Posted by: Laura A. H. Elliott | January 28, 2011


When Pigs Fly

Image by yuan2003 via Flickr

What are you dreaming about right now?



  1. I’m daydreaming about freedom and wondering, simultaneously, if I can even define freedom.

    • That is a wonderful dream. It is so elusive. I found my ideas of freedom change even as I feel I’m closer to it. Right now my idea of freedom is the ability to pursue what makes me happy. In order to do this I must rely on my health and security. For me happiness includes writing and traveling. Although even as I have achieved this there are things that I’ve found might make me happier, like a home base. There was a time where I thought freedom meant making a lot of money or a college degree or living on my own. But all of these ideas changed for me over the years. There have been times in my pursuit when I’ve felt less “free” than others. Say when I was raising small children. But the joy my girls gave me far outweighed those passing feelings.

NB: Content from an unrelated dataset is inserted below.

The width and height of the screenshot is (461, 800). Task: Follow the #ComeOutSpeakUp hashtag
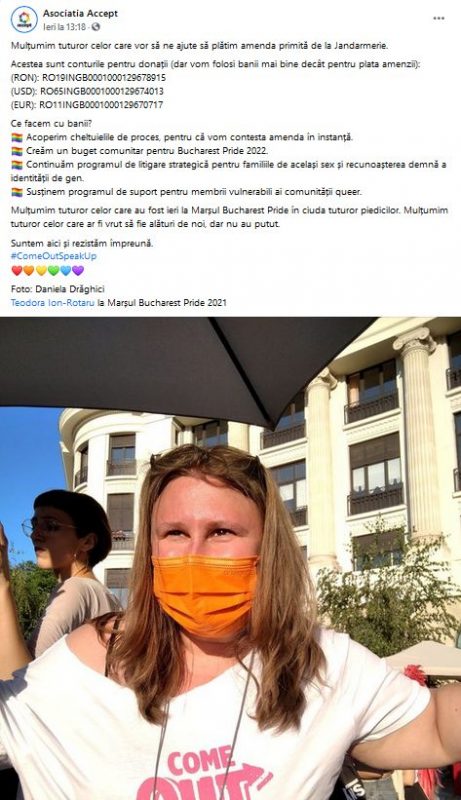(x=54, y=256)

      Good luck in your quest, my friend. Dreaming is a nice way to start.

  2. Thank you! Yours is a lovely definition of freedom. Alas, I sometimes wonder if freedom is a natural state for us or if we are forever doomed to be prisoners of our own worst attributes. How free are we, after all, when our individual realities are so profoundly shaped by the narrow prisms through which we see the world?

    • I think that freedom as an absolute definition for everyone is hard to tackle. We can only experience the world from our perceptions. [perception=reality] But looked at individually, I believe freedom is a state of mind. I’ve seen some prisoners who were free because they were pursuing their beliefs. I’ve seen some people you might think are free–wealthy people or people who seem to have it all–trapped by their own mental prisons be it debt or guilt, etc. As far as freedom being a natural state? I do believe it is human nature to want to be free but I don’t think it’s automatically in our nature to know what that particular meaning is for ourselves. I think we have to start with an idea, pursue it and then reshape it as we live.

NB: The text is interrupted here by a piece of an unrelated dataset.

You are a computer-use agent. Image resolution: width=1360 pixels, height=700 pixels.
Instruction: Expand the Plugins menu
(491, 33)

      I find this discussion so moving right now especially as Egypt is trying to define that for herself. I know that the Americans I talk to support the Egyptian people and their quest for a voice in their government and an end to oppression.

  3. Political freedom, or freedom to participate in a political system, is something that tends to come when the time is right. I think the Egyptian people are showing the world that the time is right for them to be able to decide their own destinies. Thirty years is a long time for any one leader to be in power. It’s a generation, really.

    I think personal freedom is more challenging to define. Many of the things we pursue in life are designed to ensnare us in one form or another. Career, marriage, kids — all of these things make it more difficult for us to pick up and walk away at the drop of a hat. In a sense, they make us less free. Conversely, an unmarried, childless bohemian who sells clay pipes on Phish tours is free to come and go as he pleases, and yet he is likely to find that kind of freedom an ultimately empty experience. The question, then, is whether or not freedom is really the best thing for us. It feels good, yes, but does it enrich the soul?

    • Well said. So freedom can be a paradox. The things we love are the very things that can trap us, if we perceive them that way. So, instead, perhaps freedom isn’t what we do or how we define ourselves, but how we perceived them. So the career-minded, married person with kids and the bohemian are each free because of their perceptions. The married person with responsibilities sees himself as free because he is pursuing his dream of commitment and family and the bohemian doesn’t see her life as empty because of the rewards of friendship and travel she finds on the road. He each enrich our souls differently.